─── DATASET EXCERPTS ───
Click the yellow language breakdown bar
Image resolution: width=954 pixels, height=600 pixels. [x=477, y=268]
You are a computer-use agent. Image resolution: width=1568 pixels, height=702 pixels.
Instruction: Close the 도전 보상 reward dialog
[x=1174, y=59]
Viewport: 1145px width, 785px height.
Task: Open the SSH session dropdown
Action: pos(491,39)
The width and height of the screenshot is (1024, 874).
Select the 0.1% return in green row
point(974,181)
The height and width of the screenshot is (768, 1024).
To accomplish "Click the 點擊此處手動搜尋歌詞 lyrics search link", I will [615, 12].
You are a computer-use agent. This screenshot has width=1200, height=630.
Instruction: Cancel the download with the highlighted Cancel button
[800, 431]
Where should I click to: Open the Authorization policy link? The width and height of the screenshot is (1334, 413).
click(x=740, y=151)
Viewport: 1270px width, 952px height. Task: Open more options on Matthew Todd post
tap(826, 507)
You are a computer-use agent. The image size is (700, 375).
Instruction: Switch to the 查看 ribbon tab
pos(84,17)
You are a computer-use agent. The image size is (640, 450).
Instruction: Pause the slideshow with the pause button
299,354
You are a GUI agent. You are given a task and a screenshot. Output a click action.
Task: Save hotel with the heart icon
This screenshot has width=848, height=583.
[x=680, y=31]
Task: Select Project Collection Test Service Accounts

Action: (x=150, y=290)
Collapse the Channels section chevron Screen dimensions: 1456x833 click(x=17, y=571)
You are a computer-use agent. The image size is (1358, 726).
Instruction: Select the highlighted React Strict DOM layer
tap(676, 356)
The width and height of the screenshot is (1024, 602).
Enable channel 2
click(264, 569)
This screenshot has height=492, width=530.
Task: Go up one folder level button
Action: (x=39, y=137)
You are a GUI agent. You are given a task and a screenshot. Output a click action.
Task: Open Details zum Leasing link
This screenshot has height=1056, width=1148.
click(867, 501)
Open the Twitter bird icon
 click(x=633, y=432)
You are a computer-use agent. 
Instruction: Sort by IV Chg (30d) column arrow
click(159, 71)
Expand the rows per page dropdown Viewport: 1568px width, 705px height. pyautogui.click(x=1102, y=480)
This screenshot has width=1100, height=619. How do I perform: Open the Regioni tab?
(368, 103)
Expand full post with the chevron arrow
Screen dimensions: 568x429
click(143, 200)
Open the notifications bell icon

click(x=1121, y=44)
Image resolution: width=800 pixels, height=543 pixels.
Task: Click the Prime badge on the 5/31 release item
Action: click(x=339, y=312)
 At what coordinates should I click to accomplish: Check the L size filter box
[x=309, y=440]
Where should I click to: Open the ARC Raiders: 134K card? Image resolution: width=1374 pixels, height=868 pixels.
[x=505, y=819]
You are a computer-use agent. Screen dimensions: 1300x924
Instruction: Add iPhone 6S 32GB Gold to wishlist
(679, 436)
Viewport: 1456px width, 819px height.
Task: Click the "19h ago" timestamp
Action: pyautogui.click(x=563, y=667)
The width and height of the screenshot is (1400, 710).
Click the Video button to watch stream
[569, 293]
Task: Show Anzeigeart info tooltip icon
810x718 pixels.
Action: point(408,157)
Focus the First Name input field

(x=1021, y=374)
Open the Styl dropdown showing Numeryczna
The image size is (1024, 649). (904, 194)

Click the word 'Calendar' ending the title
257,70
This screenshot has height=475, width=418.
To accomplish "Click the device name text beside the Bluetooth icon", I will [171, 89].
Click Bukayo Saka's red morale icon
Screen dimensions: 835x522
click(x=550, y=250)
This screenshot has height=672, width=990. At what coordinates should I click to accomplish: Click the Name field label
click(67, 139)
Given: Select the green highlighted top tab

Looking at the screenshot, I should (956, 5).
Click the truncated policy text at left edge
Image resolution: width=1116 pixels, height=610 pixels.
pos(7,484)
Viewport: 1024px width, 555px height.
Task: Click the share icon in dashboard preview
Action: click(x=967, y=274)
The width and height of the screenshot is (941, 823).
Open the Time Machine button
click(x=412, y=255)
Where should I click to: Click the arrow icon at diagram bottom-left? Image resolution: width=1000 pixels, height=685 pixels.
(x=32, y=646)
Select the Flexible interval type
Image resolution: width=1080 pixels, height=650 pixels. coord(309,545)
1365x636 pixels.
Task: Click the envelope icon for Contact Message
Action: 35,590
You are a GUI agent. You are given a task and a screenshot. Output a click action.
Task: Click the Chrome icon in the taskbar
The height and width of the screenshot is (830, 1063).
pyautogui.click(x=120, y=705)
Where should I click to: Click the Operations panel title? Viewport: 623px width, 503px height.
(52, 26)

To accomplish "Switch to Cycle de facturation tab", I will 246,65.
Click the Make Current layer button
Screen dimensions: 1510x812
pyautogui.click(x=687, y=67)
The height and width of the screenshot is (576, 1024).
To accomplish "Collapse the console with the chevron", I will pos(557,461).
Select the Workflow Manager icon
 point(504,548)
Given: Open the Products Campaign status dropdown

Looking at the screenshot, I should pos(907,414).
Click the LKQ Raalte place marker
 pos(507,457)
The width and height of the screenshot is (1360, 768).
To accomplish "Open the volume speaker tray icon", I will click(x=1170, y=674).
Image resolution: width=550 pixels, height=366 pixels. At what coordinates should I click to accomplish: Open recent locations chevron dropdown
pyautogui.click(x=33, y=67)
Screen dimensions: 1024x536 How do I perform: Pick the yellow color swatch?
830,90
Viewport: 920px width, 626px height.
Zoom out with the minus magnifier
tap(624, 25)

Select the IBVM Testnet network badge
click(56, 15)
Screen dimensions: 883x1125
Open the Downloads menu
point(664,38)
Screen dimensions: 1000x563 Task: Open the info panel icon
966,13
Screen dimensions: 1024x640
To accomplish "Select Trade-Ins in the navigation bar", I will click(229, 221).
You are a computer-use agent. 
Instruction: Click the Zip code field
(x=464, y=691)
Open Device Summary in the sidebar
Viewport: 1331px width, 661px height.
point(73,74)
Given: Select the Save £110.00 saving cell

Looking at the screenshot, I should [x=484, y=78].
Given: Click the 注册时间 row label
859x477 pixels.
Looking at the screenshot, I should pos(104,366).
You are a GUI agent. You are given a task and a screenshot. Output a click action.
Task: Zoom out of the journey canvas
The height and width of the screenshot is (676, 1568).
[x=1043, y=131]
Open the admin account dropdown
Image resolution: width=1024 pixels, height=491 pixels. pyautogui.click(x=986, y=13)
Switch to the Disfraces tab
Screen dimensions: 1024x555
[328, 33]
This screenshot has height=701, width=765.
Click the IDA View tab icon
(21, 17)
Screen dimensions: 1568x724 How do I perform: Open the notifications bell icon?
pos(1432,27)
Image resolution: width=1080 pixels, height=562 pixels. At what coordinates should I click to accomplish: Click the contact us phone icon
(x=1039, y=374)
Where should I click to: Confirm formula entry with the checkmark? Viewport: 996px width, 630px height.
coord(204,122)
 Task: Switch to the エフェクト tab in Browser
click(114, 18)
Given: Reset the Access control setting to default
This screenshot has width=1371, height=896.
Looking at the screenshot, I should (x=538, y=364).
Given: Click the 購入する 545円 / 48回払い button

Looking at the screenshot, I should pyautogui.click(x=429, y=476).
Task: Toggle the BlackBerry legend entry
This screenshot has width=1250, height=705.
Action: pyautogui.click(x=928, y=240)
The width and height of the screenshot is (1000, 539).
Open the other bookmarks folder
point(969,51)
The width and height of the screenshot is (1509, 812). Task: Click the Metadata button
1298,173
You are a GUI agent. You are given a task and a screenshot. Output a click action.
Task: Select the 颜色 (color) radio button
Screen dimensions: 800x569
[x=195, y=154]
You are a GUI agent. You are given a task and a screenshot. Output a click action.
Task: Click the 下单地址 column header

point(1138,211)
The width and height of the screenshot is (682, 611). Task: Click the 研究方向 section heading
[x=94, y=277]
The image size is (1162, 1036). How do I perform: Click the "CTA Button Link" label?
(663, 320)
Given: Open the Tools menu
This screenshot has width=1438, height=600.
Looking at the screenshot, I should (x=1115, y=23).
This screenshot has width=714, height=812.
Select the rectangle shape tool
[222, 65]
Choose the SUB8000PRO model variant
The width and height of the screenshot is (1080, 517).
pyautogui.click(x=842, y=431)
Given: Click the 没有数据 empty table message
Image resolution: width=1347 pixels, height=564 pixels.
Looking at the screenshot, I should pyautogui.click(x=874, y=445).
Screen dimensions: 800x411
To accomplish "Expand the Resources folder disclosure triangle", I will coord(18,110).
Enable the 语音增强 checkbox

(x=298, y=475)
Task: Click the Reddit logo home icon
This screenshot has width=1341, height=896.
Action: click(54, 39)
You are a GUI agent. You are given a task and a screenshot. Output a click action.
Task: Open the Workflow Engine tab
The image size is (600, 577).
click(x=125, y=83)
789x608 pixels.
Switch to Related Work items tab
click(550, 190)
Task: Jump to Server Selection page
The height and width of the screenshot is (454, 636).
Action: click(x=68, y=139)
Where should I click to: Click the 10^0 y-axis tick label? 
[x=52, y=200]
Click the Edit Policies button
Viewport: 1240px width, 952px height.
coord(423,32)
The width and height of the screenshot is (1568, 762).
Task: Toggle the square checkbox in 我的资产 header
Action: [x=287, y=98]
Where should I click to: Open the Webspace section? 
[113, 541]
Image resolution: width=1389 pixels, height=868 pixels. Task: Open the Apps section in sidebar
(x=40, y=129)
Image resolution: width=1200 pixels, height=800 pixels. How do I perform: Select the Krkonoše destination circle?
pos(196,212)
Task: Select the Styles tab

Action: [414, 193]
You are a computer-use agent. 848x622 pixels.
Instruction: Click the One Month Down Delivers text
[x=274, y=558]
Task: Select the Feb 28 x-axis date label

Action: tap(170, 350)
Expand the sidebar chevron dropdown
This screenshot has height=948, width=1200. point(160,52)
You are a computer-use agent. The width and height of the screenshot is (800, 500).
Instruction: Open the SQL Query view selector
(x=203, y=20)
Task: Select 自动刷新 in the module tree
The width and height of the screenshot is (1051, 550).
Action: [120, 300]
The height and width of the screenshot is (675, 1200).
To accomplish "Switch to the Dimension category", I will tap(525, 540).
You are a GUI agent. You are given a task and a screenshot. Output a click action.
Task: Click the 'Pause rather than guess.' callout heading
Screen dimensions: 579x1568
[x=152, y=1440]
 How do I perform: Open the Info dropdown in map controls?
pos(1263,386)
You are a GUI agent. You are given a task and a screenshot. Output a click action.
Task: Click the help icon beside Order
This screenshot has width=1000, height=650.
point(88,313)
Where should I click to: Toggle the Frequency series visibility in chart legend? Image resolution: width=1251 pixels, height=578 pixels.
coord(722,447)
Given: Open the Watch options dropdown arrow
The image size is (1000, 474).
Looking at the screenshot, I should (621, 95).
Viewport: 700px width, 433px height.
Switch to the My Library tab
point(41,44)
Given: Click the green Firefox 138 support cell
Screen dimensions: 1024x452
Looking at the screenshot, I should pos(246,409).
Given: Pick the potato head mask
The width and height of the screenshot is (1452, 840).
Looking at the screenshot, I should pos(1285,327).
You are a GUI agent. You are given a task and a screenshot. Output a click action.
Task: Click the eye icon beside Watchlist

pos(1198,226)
───
REQUIREMENT: Every line above that carries the string "Collapse" should be copied.

RESPONSE:
Collapse the Channels section chevron Screen dimensions: 1456x833 click(x=17, y=571)
To accomplish "Collapse the console with the chevron", I will pos(557,461).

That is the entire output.